TASK TO CARRY OUT
Please repeat the lines below exactly. Begin with the line containing "Image resolution: width=1020" and go on through the line containing "the product title".

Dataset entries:
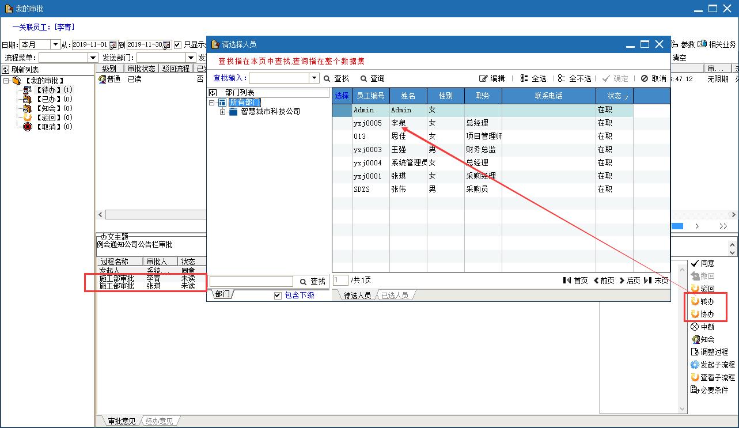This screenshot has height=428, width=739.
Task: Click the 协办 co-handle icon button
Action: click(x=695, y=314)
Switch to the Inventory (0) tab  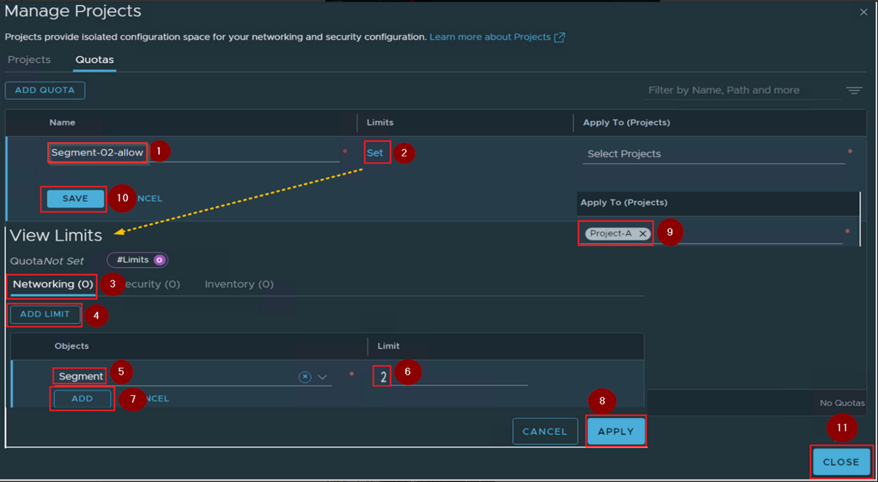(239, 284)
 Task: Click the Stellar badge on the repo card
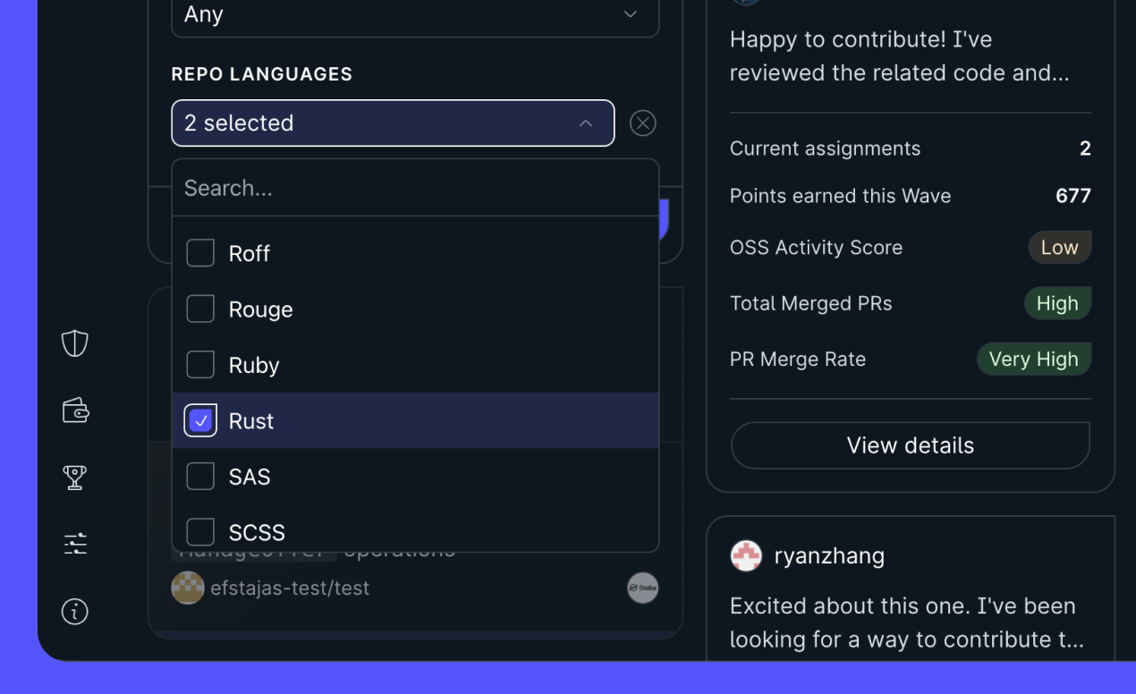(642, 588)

==

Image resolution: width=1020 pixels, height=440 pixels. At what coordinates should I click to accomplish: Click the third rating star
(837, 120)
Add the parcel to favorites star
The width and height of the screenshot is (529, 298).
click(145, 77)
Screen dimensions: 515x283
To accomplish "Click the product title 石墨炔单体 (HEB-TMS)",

* * *

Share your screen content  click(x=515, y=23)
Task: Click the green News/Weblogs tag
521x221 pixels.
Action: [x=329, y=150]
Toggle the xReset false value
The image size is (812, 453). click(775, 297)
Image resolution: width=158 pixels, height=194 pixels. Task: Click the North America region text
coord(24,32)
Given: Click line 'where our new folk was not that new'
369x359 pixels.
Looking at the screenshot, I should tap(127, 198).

EXERCISE RESULT
Image resolution: width=1020 pixels, height=440 pixels. At what coordinates should I click to accomplish: Click the third rating star
(837, 120)
Add the parcel to favorites star
The width and height of the screenshot is (529, 298).
click(145, 77)
Screen dimensions: 515x283
To accomplish "Click the product title 石墨炔单体 (HEB-TMS)",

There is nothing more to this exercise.